→ What the exercise asks:
The entries below are to be transcribed in full, without their images.

→ Data:
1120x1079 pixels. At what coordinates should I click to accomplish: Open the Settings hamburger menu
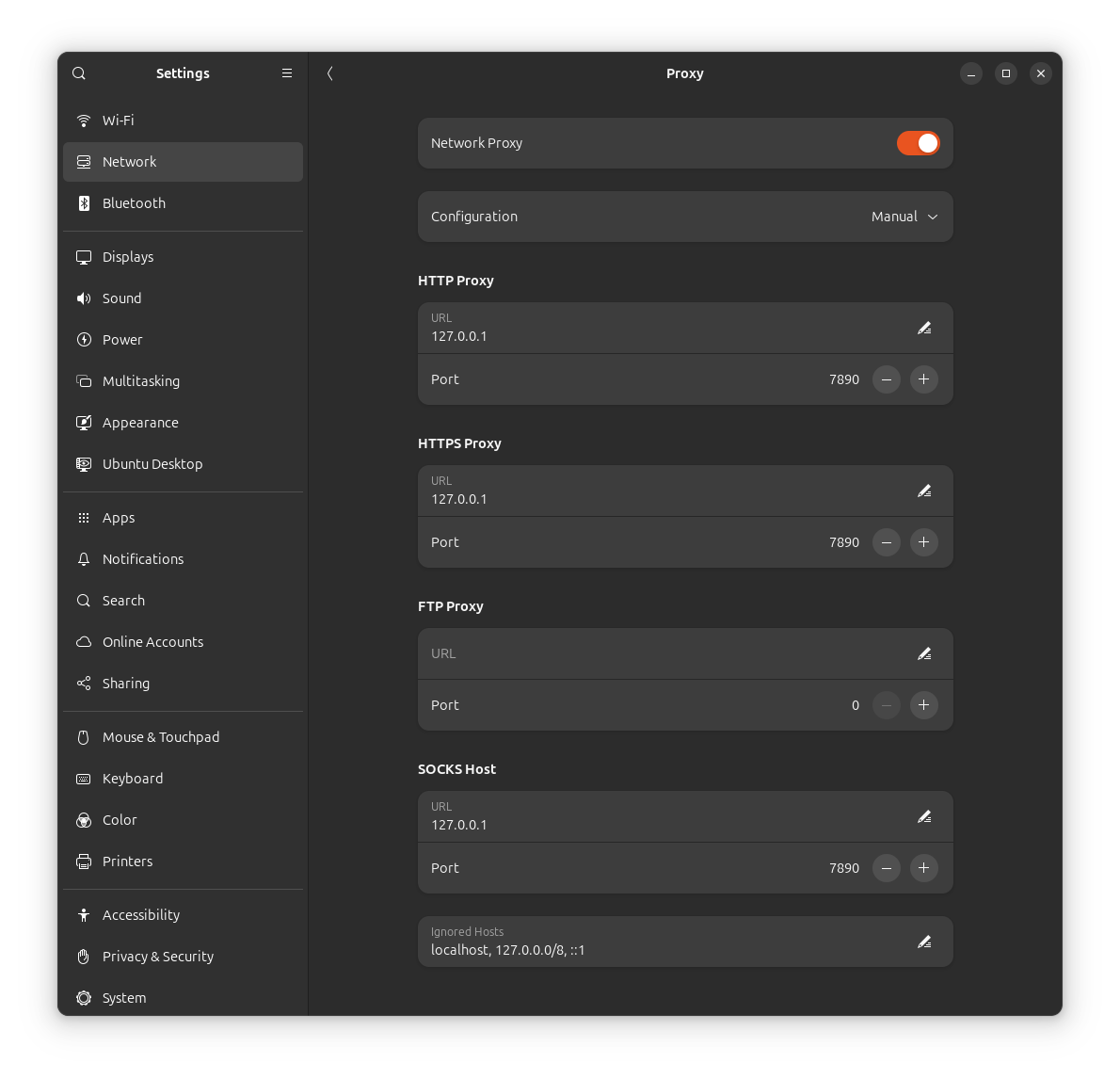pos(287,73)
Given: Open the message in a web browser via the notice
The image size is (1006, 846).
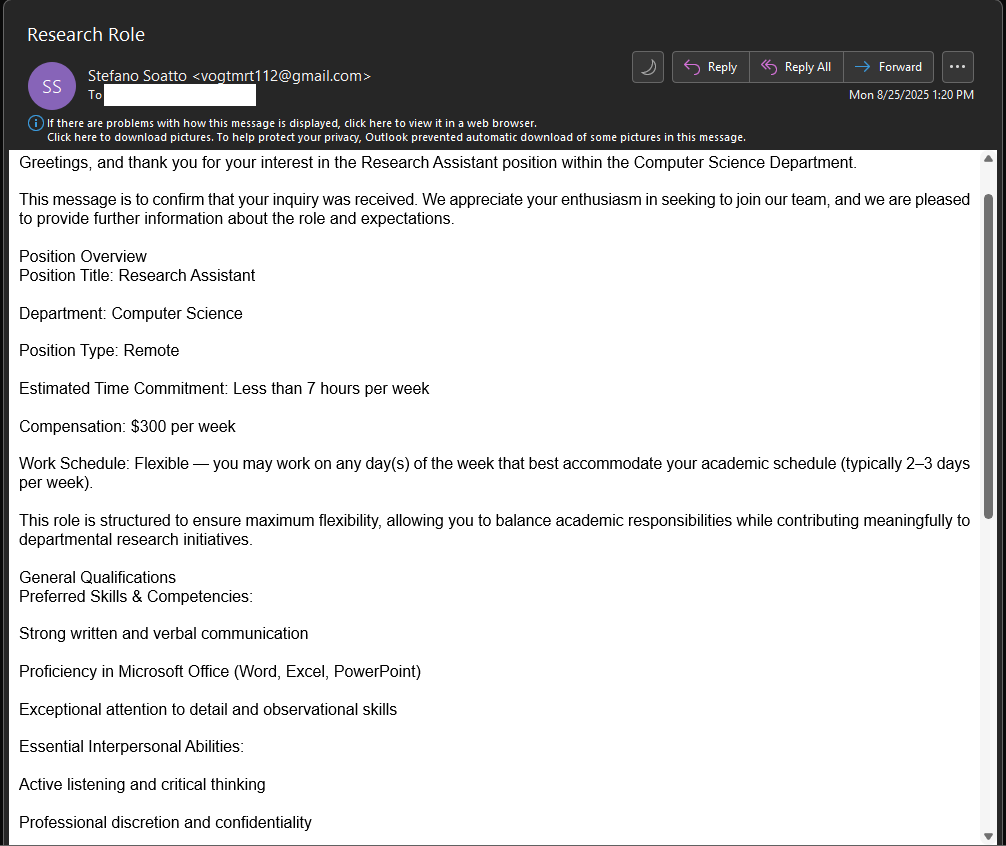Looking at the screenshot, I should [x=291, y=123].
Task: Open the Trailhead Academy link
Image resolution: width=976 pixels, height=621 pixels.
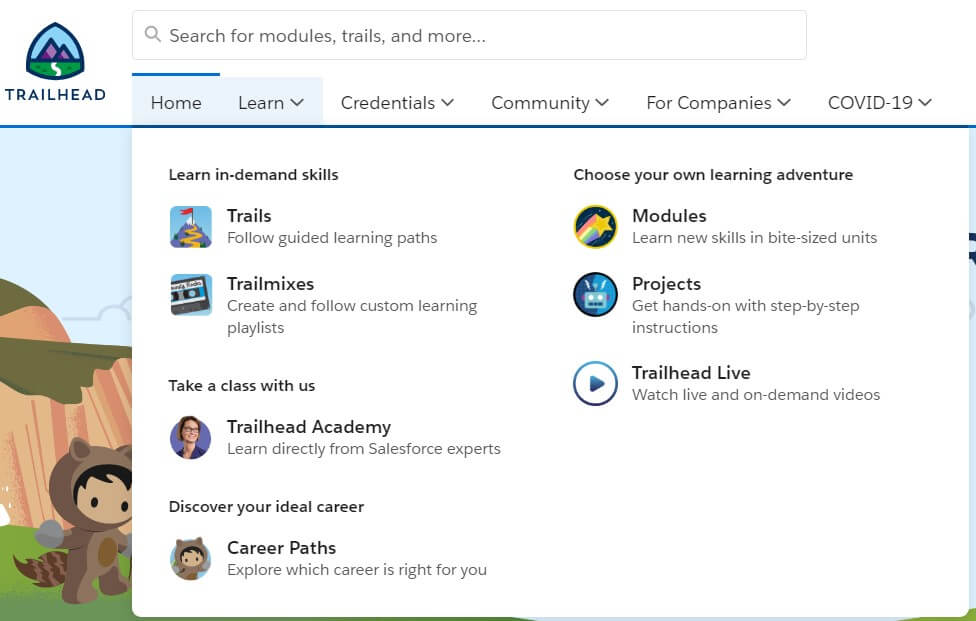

→ Completed exercise:
1120x1079 pixels. At what coordinates should I click to accomplish: Open the Settings hamburger menu
pos(287,73)
Given: Open the message in a web browser via the notice
The image size is (1006, 846).
Looking at the screenshot, I should [x=291, y=123].
Task: Open the Trailhead Academy link
Image resolution: width=976 pixels, height=621 pixels.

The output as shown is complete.